Marisa deteriorated late 2013/early 2014. The haze was never something her chest and lungs could handle. In addition to her low immunity she never quite recovered from respiratory issues. We brought her to the hospital for her puffs and nebulisers but her body couldn't fight and I think towards the end she lost her will to fight not because she didn't want to but her body wouldn't allow it. This years haze has been so lengthy and i keep thinking that if she were alive she would have a very hard time. Allah knows best . I know He took her at the right time. Just allowing her to past her eighteenth birthday. Having such a beautiful person on loan for 18 years and 1 week.
She was looking forward to turning 18. We had conversations about her moving out, going to college , driving a car and what was most painful for me was when she asked me if was ever going to find her Prince Charming, if someone was going to love her. I told her that Mummy and Ayah will always love her but I know in my heart she wanted more. She wanted companionship and love of another. She also knew in her heart that was not going to happen even when I told her otherwise. I do lie to her . Knowing that the truth will hurt. She had more things she wanted to do in life and she knew it was not possible . All of us got busier. I had all my kids to manage and she stayed home and waited for me. It was inevitable. I had 4 kids . I had to try my best to juggle time which I didn't have. She didn't want help. She just wanted her family . She enjoyed her quiet time and she was just happy to have all of us be with her. I felt it wasn't enough but she didn't want maids or nurses attending to her so it was just the family. I'm glad we managed to do that for her..

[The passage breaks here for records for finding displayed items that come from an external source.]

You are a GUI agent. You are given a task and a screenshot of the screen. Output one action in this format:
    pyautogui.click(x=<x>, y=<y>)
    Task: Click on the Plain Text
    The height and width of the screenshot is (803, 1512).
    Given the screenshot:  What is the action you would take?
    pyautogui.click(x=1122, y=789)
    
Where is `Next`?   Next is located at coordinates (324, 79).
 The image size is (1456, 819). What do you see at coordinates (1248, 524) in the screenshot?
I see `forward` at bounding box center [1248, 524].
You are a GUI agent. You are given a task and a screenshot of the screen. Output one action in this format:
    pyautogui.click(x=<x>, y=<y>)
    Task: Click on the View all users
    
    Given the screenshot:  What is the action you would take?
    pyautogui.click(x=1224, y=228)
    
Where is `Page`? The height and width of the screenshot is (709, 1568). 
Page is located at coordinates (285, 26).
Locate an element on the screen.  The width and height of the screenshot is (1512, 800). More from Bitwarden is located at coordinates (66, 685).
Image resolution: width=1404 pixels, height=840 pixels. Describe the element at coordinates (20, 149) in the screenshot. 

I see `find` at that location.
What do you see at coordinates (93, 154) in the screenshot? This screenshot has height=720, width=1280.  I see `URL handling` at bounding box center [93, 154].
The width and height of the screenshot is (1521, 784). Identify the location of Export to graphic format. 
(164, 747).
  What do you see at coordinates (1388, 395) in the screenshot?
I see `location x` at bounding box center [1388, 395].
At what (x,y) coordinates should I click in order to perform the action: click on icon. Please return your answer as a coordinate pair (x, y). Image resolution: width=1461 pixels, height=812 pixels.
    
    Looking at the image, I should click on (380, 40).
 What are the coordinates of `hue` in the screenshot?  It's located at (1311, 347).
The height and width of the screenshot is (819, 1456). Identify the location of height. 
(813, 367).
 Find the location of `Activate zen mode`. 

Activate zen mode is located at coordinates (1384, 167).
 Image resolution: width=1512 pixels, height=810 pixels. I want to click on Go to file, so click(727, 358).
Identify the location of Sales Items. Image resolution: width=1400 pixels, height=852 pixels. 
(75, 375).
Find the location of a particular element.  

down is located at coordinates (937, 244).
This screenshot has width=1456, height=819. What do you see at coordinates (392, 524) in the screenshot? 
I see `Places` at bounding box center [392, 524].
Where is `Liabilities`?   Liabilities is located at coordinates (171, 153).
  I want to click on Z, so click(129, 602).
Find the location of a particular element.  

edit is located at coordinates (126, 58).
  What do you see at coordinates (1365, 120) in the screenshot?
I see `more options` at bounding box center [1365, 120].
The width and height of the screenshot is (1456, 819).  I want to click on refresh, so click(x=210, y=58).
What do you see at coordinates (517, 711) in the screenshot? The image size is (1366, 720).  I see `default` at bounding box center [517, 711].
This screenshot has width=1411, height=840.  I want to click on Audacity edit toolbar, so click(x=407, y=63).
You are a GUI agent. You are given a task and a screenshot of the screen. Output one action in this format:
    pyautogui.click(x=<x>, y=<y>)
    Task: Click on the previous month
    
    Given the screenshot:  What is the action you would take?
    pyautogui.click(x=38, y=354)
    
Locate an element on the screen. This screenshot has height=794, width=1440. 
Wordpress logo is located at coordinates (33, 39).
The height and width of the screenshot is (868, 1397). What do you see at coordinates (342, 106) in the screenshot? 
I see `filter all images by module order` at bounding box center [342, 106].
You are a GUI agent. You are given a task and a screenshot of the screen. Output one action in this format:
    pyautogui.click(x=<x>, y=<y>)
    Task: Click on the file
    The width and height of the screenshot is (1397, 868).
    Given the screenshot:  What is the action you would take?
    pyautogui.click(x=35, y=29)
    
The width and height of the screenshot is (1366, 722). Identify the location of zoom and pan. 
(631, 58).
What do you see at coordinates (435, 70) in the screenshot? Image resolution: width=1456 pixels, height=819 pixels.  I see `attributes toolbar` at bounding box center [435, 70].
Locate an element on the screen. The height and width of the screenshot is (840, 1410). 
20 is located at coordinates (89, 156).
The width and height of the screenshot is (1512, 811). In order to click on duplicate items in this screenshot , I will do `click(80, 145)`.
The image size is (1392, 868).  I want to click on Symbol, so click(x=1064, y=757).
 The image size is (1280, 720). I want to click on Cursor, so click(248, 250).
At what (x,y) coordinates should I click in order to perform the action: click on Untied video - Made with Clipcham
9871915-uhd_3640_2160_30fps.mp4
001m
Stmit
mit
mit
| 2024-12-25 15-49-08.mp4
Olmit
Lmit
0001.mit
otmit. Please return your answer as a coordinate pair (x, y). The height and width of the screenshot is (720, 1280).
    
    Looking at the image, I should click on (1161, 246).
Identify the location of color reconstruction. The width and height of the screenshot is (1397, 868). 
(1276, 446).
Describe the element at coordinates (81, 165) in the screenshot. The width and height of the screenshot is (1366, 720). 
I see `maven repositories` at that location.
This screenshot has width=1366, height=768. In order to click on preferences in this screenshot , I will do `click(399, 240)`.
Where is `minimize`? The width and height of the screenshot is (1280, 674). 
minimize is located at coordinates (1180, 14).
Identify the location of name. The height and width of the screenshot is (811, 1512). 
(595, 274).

Now when I look at her pictures I keep thinking that I'm suppose to argue with her, send her to college, see her get married and have kids. I wanted her to have a life. And because she isn't here anymore, it feels like I've failed. I couldn't give her the basic things in life. I know its not my fault but I can't help how I feel. So I remind myself why this world isn't meant for her. There's not much left for her here . The total lack of physical and emotional independence will surely eat a person up eventually. As she grew older and more matured , she understood her health condition. She would cry and she can't even wipe her own tears. It breaks my heart to see her that way. But now, now that she's gone ,my heart breaks from the fact her she's no longer with me. Then I realise me wanting her with me is something out of pure selfishness . When she fought for her health, her life ,she did it for us. What she had was beyond anyone's control. Makes me realise how there's only so much one can do.
I sat by her grave today on my own and cried. Many things going through my head . Knowing that how hard or challenging my life feels there's people out there who's going through worst things, but this is my story. It's been 32 weeks since I spoke to Marisa. I miss it . I miss her. It's easier to embrace my feelings and go through it then to push it away. Marisa, may Allah bless your soul my dear sweetheart. You will always be in my heart.